Giesbrecht, who completed his education degree from the University of Manitoba in 1976, went on to do his masters at the U of A. After that, he became a principal for about 34 years in schools throughout Manitoba.
“The beautiful thing about this program is it has eclectic topics. You go to a session like today, black holes, well I’m an education graduate and my interest is in languages and culture, so black holes is something I would never really go to a lecture on,” says Giesbrecht.
The seven sessions in the Fall program varied greatly from lectures on memory and aging, feeding the north, and Canadian history, just to name a few.
Other than the diversity of topics, Giesbrecht also appreciates how much work U of M professors and researchers put into hosting their respective sessions, even going so far as bringing creative visuals to help present information. On top of that, he particularly enjoys getting to know fellow retirees and alumni from the U of M who attend.
“It’s a great morning at the U of M, of stimulating presentations and questions and discussions afterward. It’s very mentally and even socially stimulating,” says Giesbrecht. “There’s something a bit nostalgic about sitting in the theatre with your cup of tea or coffee on a cold morning in late November, it brings back beautiful memories of attending university,”
Debbie Wolfson graduated from the U of M with a degree in human ecology in 1995. As a mature student she says her experiences were different than the majority of students. She embodies lifelong learning and appreciates the Seniors’ Alumni Learning for Life Program and the opportunity to learn.
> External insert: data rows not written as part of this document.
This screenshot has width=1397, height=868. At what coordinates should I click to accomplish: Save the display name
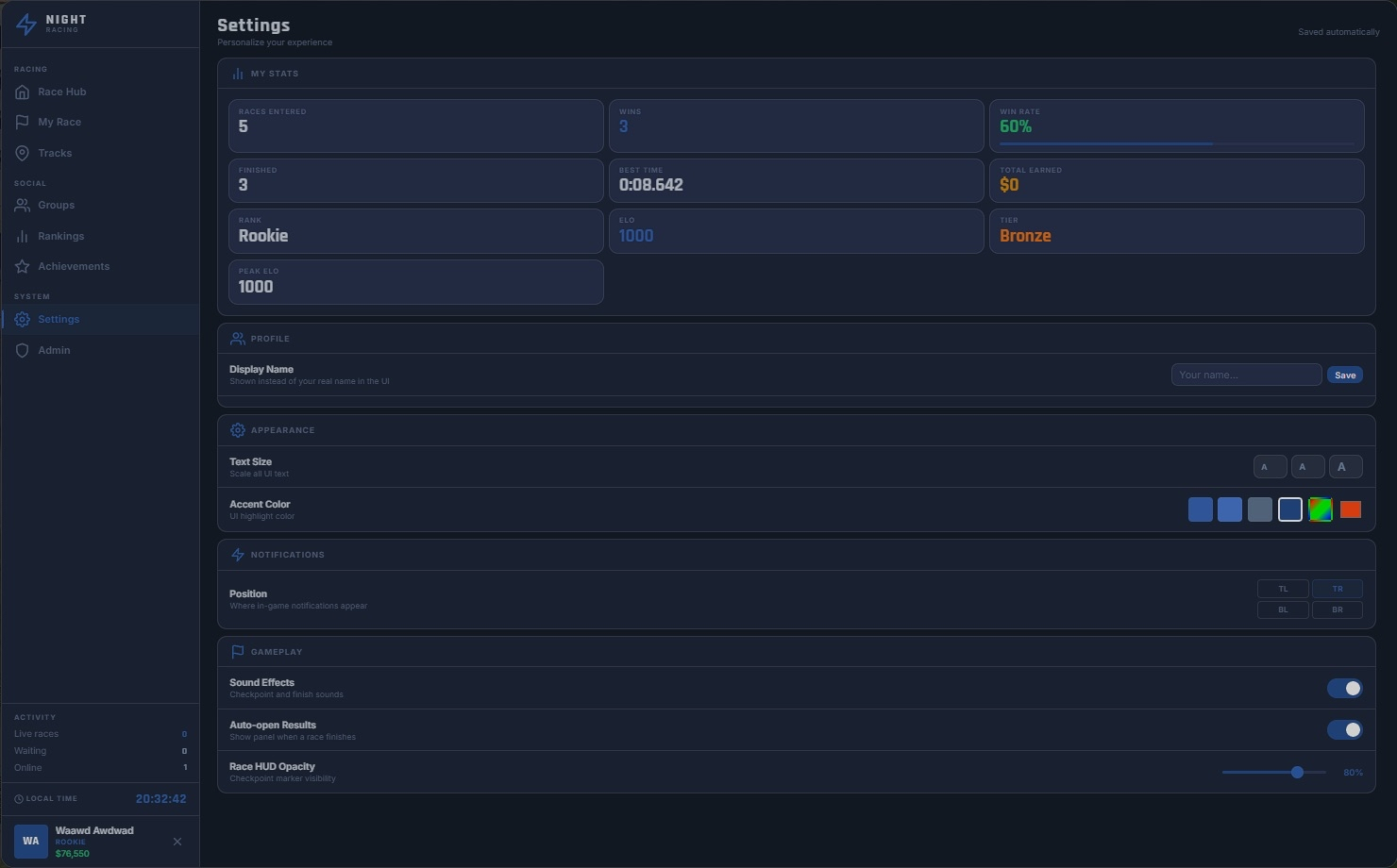[x=1345, y=375]
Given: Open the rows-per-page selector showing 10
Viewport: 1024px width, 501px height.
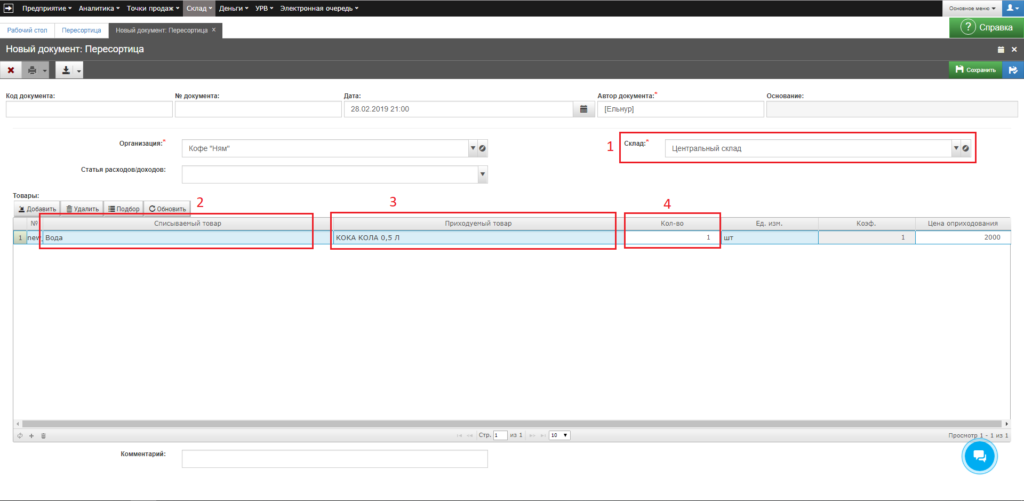Looking at the screenshot, I should (x=560, y=436).
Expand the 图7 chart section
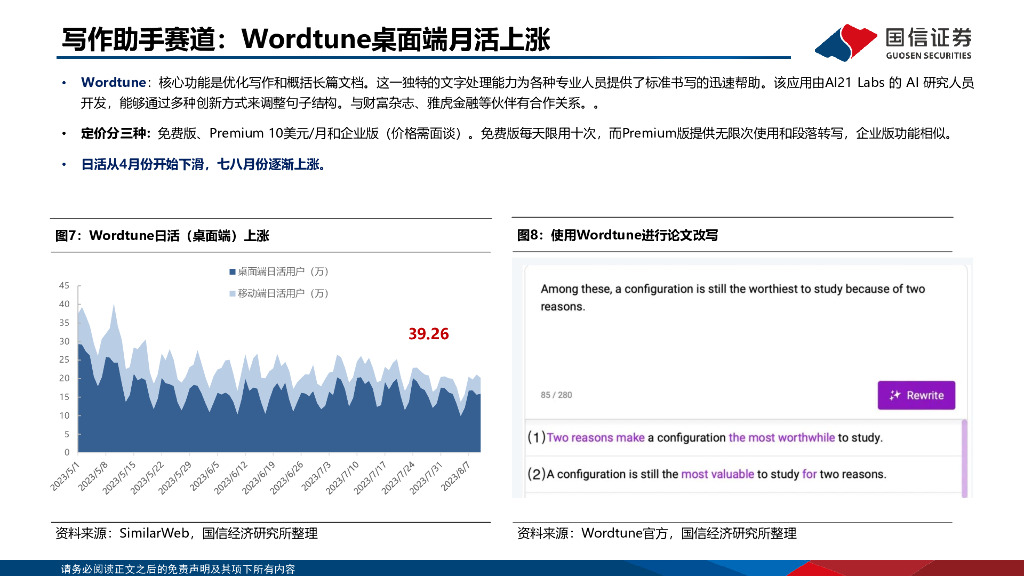 [160, 236]
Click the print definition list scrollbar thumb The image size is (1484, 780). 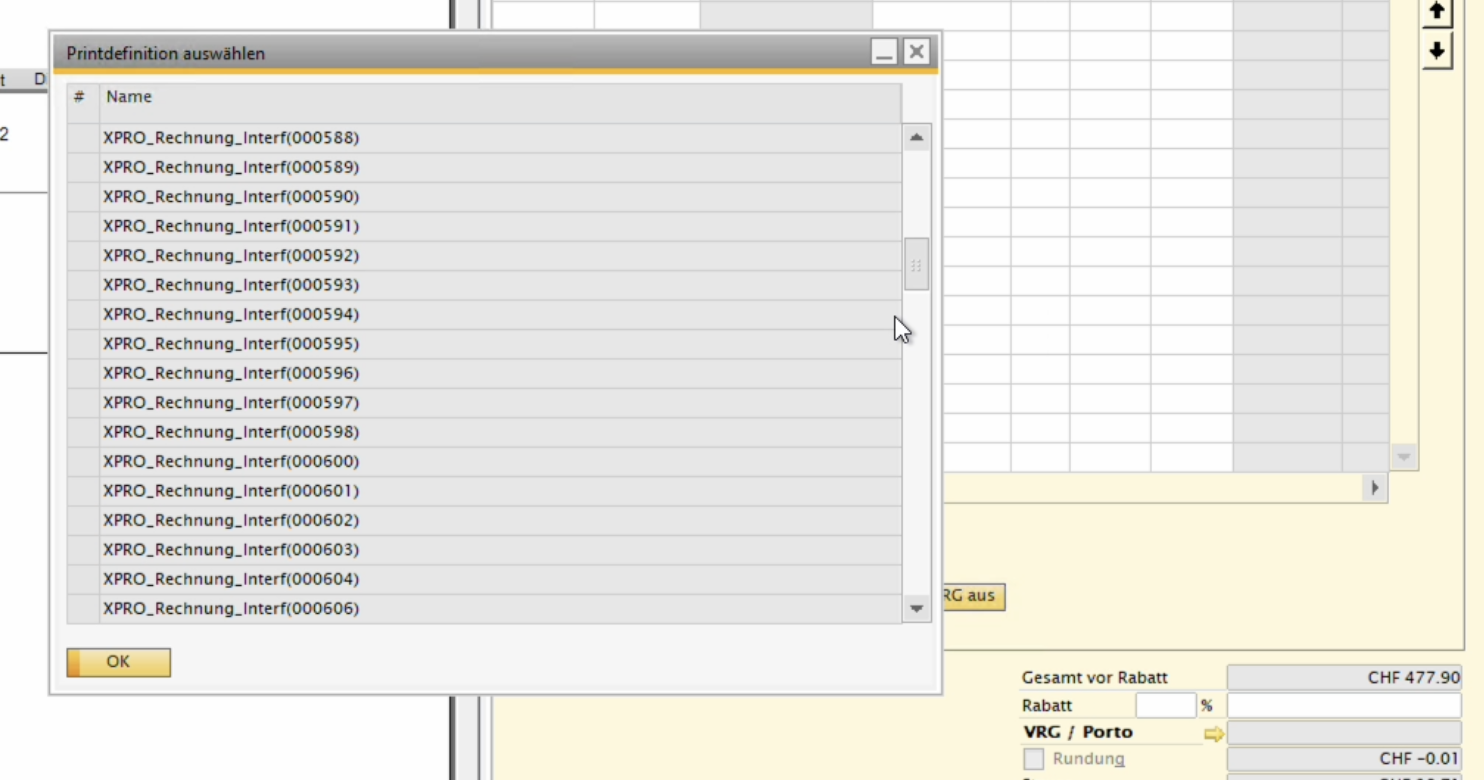916,265
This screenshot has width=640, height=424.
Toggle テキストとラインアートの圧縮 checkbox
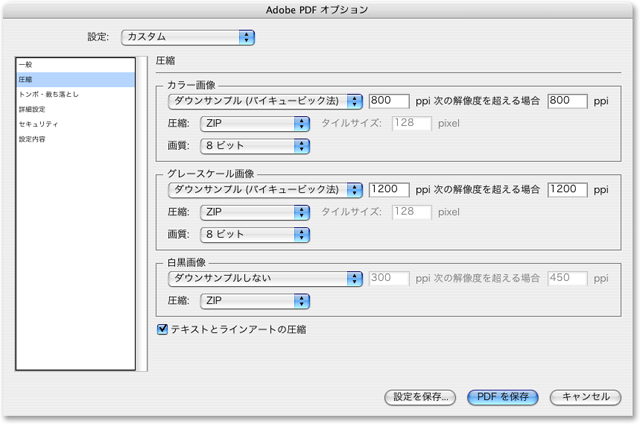point(164,327)
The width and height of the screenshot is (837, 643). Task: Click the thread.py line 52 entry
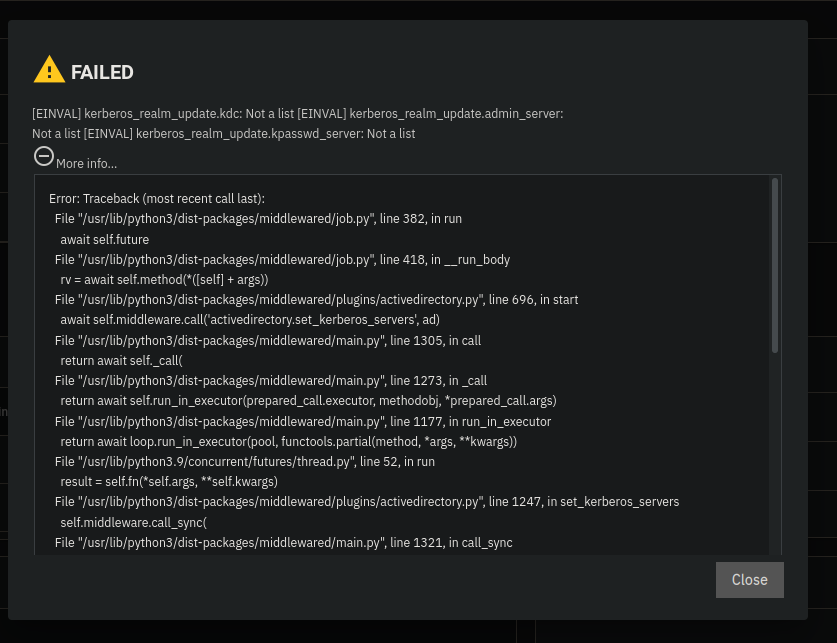pyautogui.click(x=244, y=462)
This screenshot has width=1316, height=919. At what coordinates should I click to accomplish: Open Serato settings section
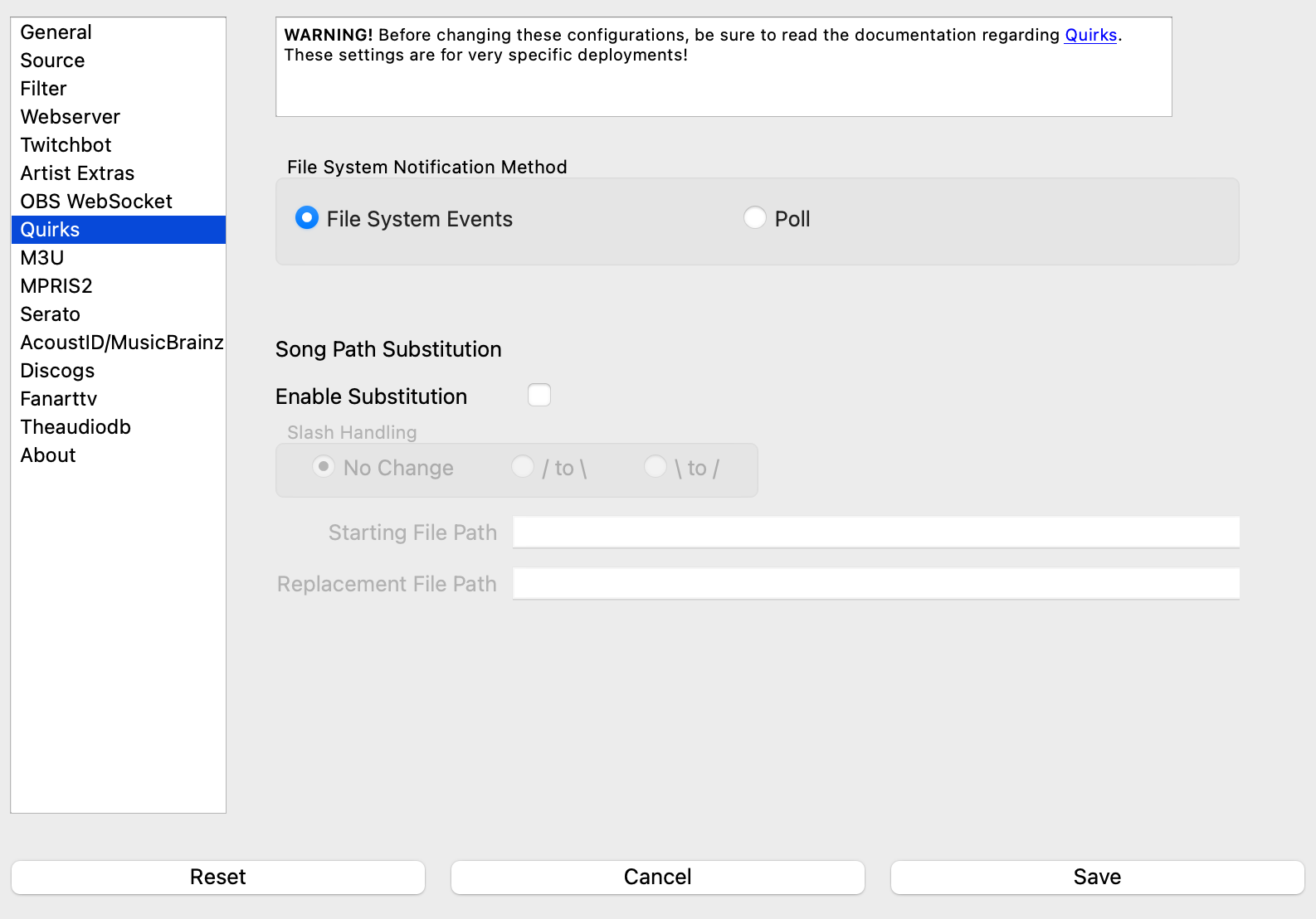(50, 314)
“I really enjoy this program,” says Wolfson. “This is my third session. The program gives me the chance to learn about different topics other than what I studied in human ecology.”
One lecture from the last season that stands out for Wolfson was by award-winning U of M researcher Grant Pierce on the benefits of flax.
“I loved learning about the studies they did and it was very practical and it was something you could relate to in everyday life. It was something I could take home with me and as a matter of fact, I had my flax this morning with my bowl of oatmeal,” says Wolfson.
The spring series that begins on March 29, 2017 has already sold out but planning has begun for another exciting and informative fall 2017 series.